Saved entries:
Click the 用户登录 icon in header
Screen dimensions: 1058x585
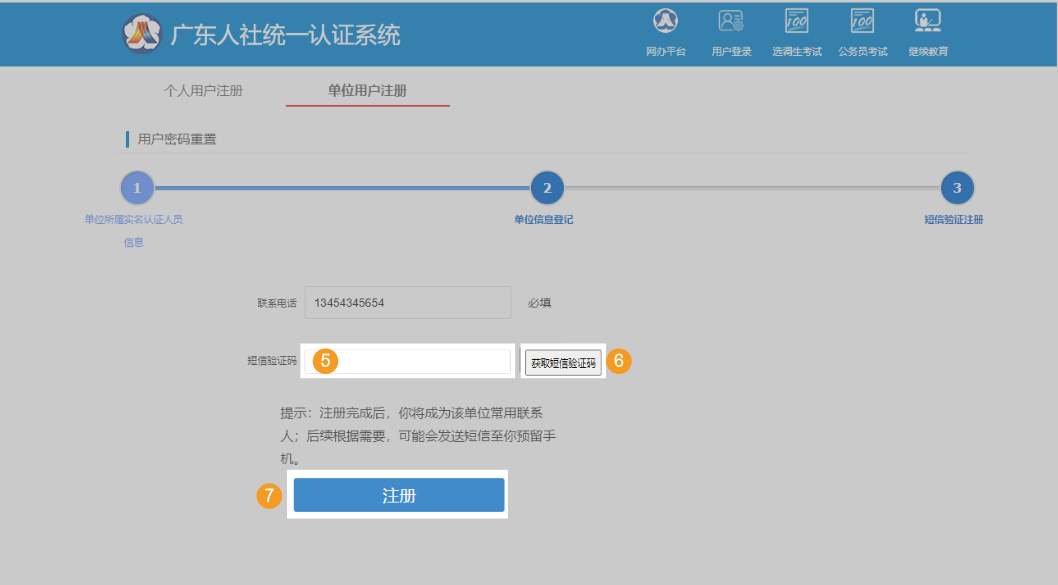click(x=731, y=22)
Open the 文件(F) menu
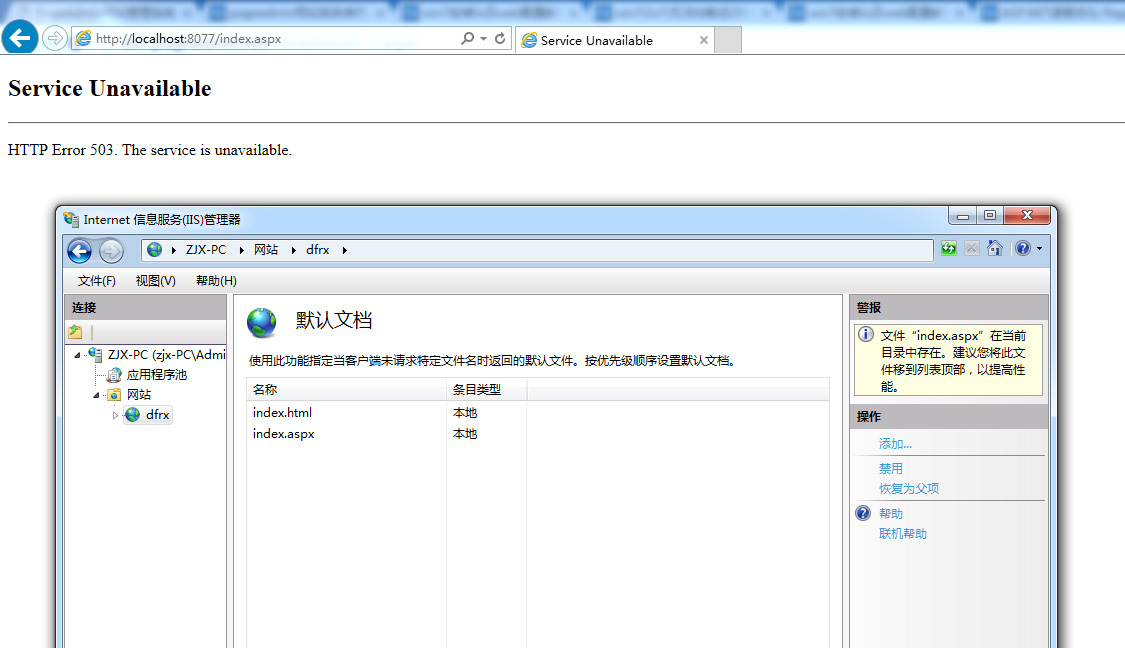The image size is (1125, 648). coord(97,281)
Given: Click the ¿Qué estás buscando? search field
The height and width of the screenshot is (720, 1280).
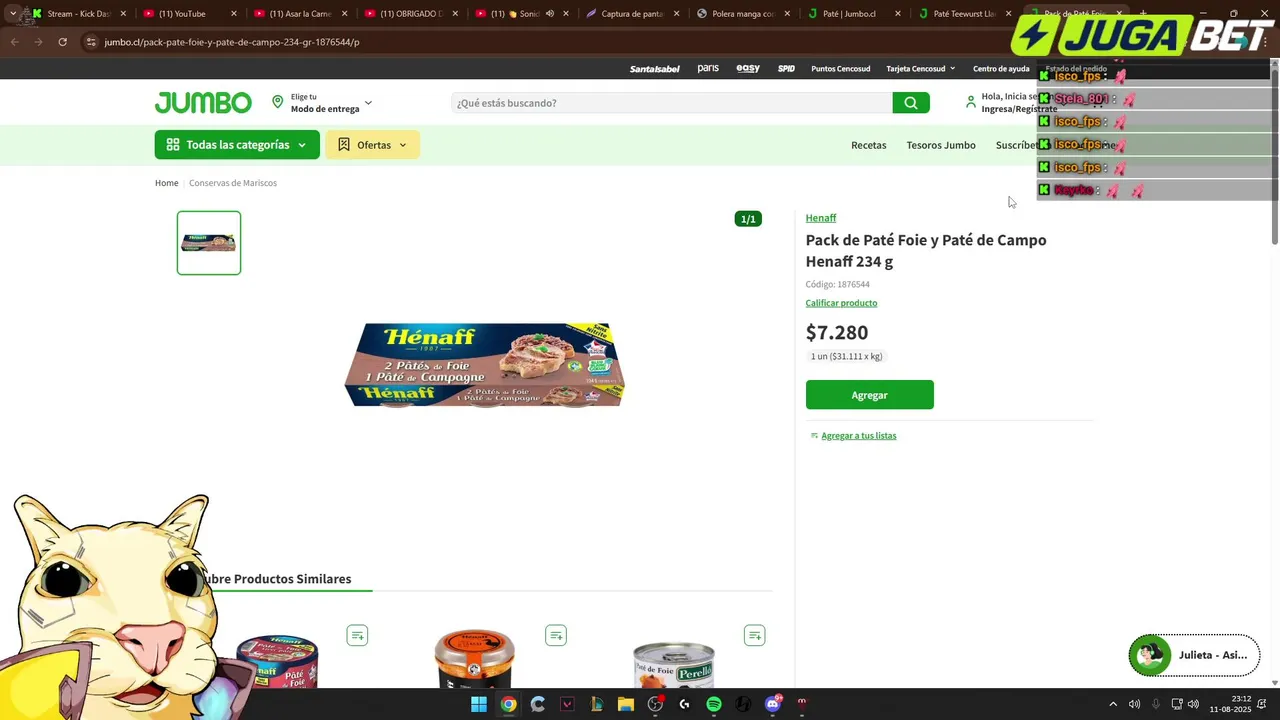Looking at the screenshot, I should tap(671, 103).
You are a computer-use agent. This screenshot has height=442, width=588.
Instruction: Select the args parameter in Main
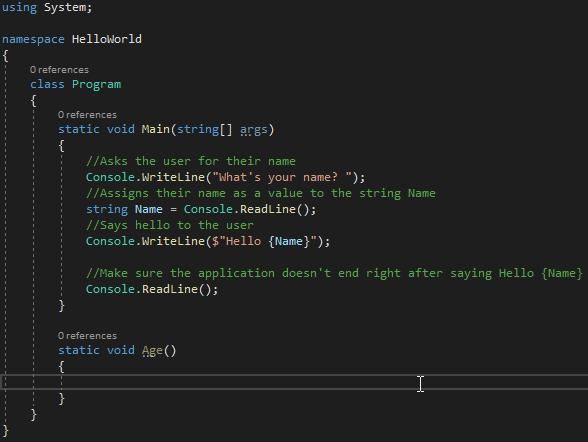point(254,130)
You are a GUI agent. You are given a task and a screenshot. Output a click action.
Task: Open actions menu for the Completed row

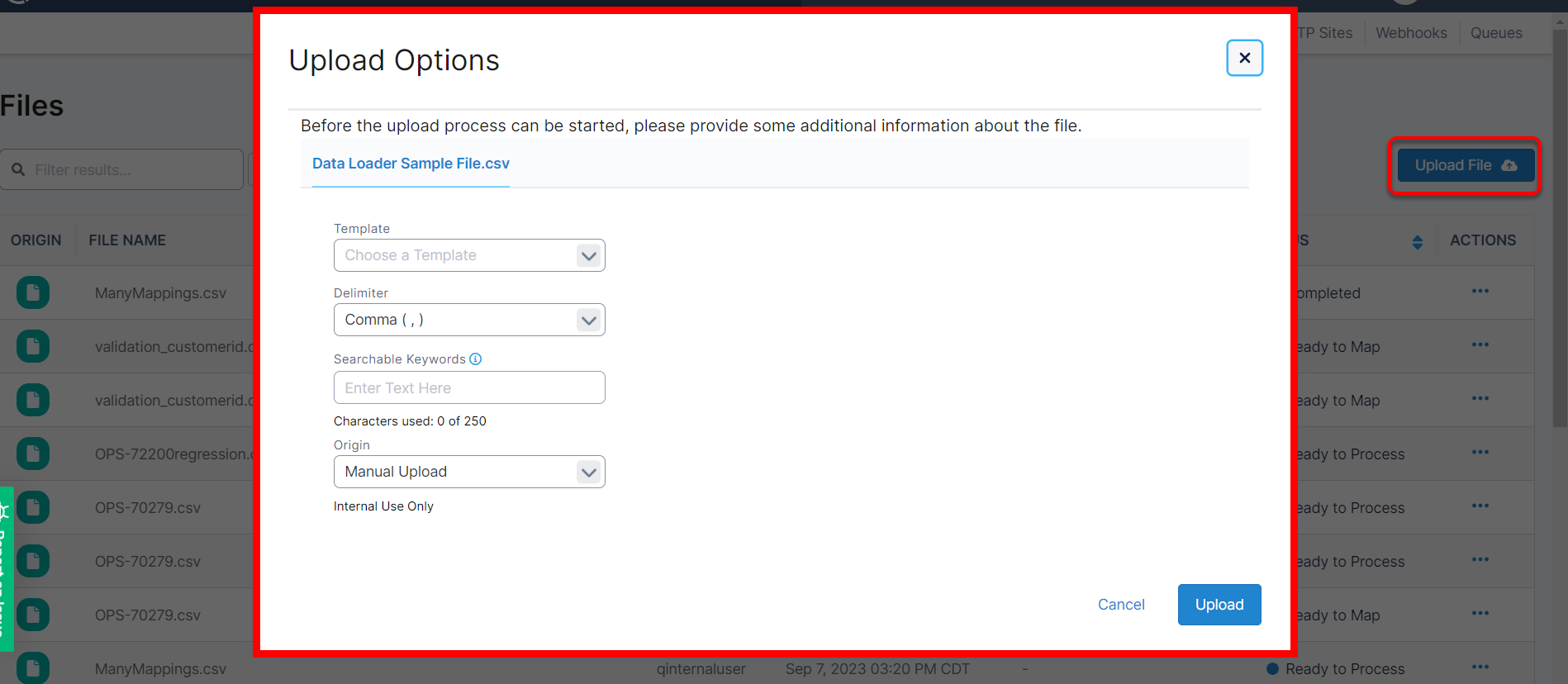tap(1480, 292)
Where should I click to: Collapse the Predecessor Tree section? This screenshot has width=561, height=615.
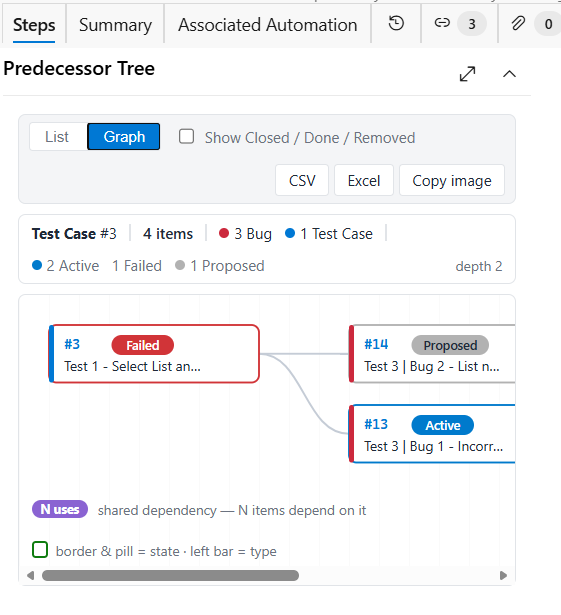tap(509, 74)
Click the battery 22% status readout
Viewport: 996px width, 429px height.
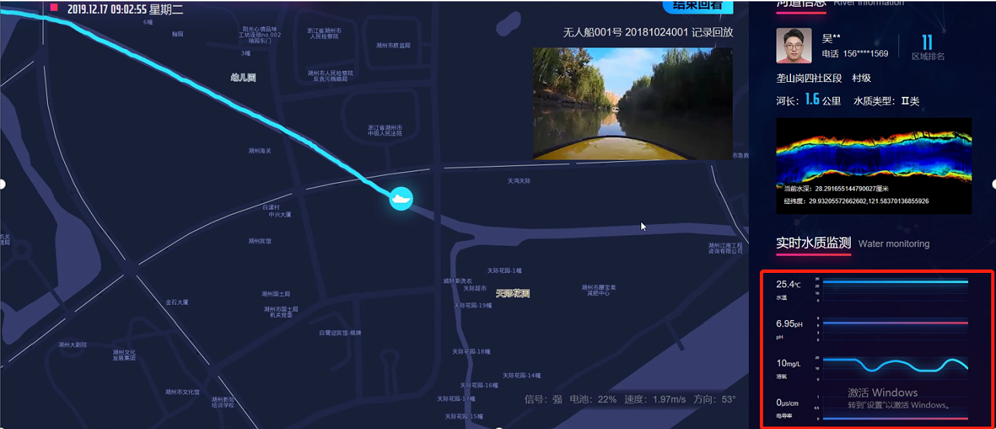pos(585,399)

Exercise goal - Word for word, write out the lines from the top of the records above down to the line holding "Click the battery 22% status readout", inclusive, but not the pictures.

Task answer -
Click the 用户登录 icon in header
Screen dimensions: 1058x585
click(x=731, y=22)
Open the 文件(F) menu
The image size is (1125, 648). coord(97,281)
Given: Click the ¿Qué estás buscando? search field
The height and width of the screenshot is (720, 1280).
Looking at the screenshot, I should tap(671, 103).
You are a computer-use agent. This screenshot has height=442, width=588.
Instruction: Select the args parameter in Main
point(254,130)
You are a GUI agent. You are given a task and a screenshot. Output a click action.
Task: Open actions menu for the Completed row

tap(1480, 292)
Where should I click to: Collapse the Predecessor Tree section? This screenshot has width=561, height=615.
tap(509, 74)
Click the battery 22% status readout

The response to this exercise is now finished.